* _EXERCISE_
Once you find the line with "国际服务 (15, 2456)", transcribe it and all the lines that follow to the end of the data, exactly as written; skip any pictures.

* _EXERCISE MATERIALS_
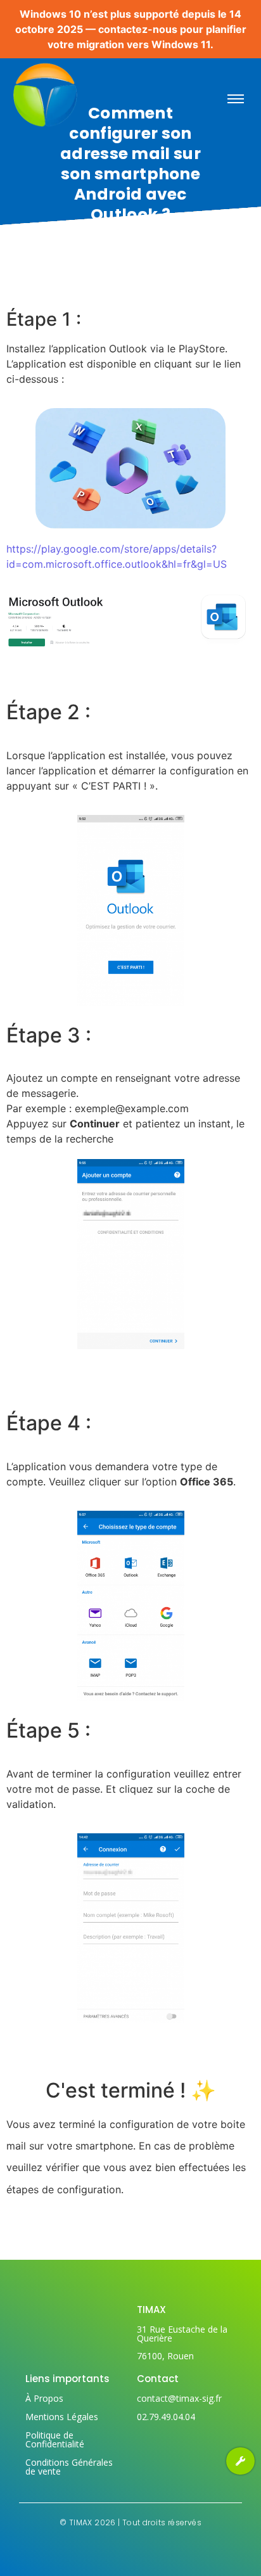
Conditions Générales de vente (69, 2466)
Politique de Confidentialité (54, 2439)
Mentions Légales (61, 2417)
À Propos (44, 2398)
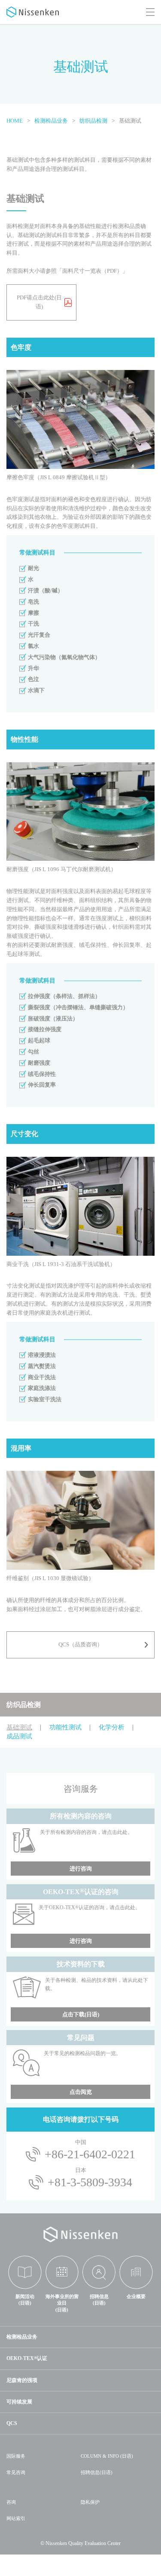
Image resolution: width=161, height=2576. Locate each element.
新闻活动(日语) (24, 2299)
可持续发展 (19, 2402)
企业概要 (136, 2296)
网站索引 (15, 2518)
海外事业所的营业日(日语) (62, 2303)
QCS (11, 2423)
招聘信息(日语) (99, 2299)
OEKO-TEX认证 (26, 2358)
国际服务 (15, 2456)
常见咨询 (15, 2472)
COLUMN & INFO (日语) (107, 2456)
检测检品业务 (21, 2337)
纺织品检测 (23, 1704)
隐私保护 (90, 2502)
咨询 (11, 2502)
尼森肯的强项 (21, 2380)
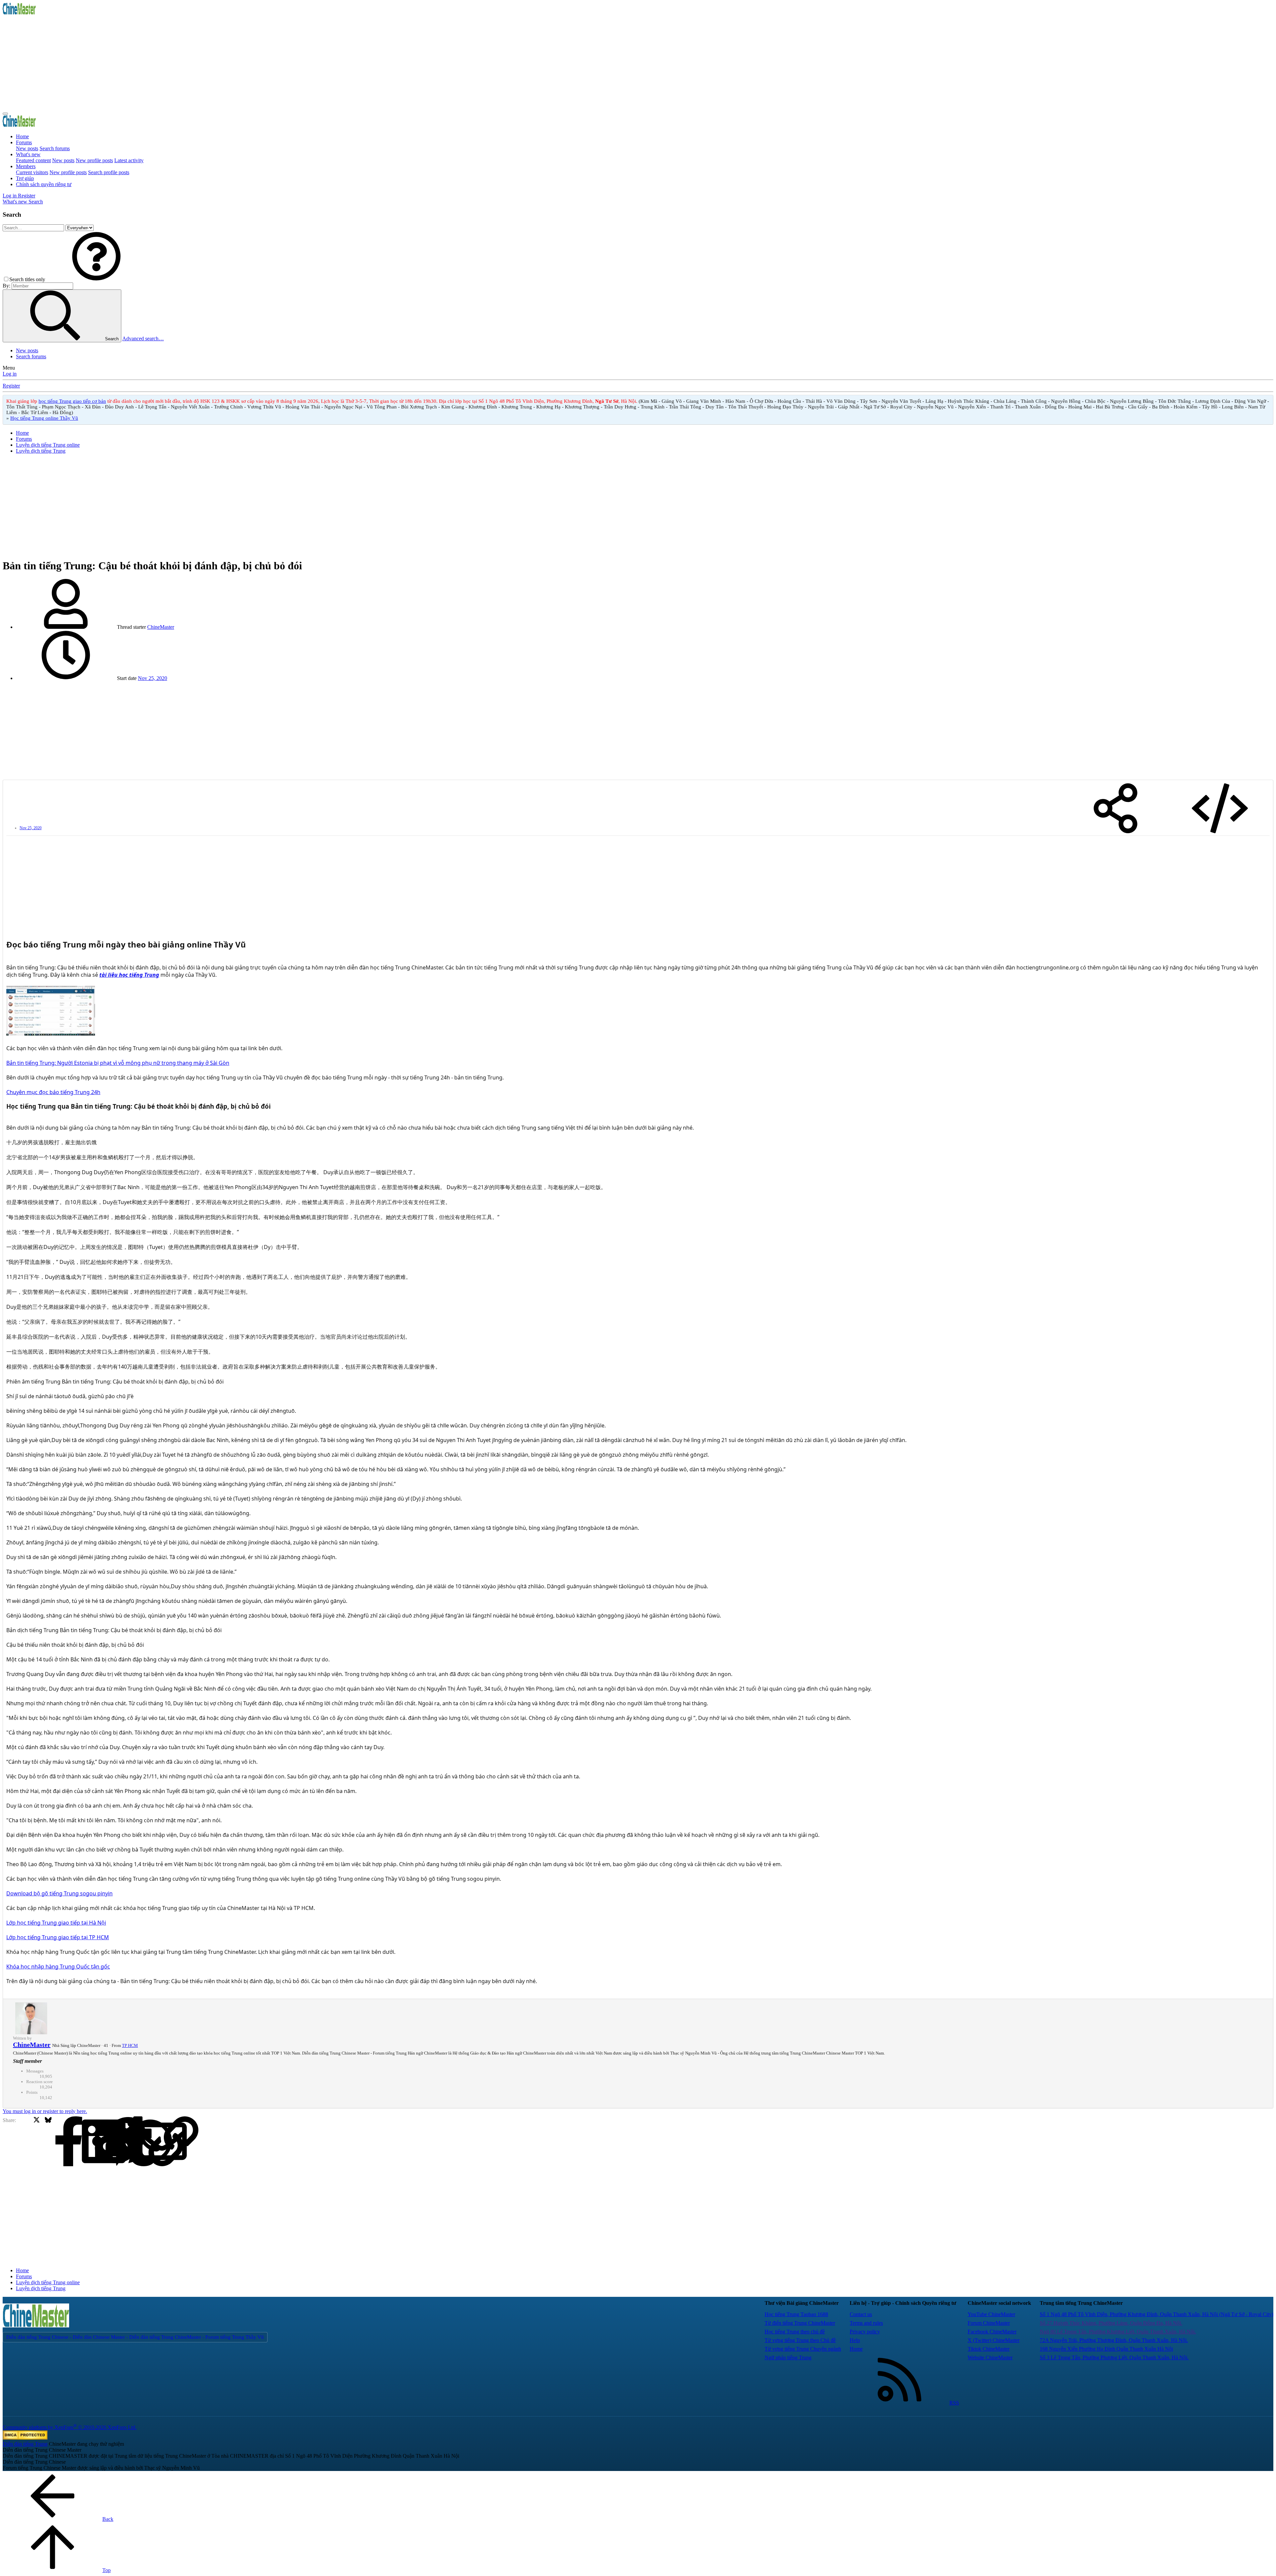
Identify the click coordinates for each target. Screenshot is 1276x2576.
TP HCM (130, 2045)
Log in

* _SOLUTION TO THIS EXERCISE_
国际服务 (15, 2456)
常见咨询 (15, 2472)
COLUMN & INFO (日语) (107, 2456)
检测检品业务 (21, 2337)
纺织品检测 (23, 1704)
隐私保护 (90, 2502)
咨询 (11, 2502)
尼森肯的强项 (21, 2380)
Identify the click coordinates for each target. Screenshot is 1276x2576.
TP HCM (130, 2045)
Log in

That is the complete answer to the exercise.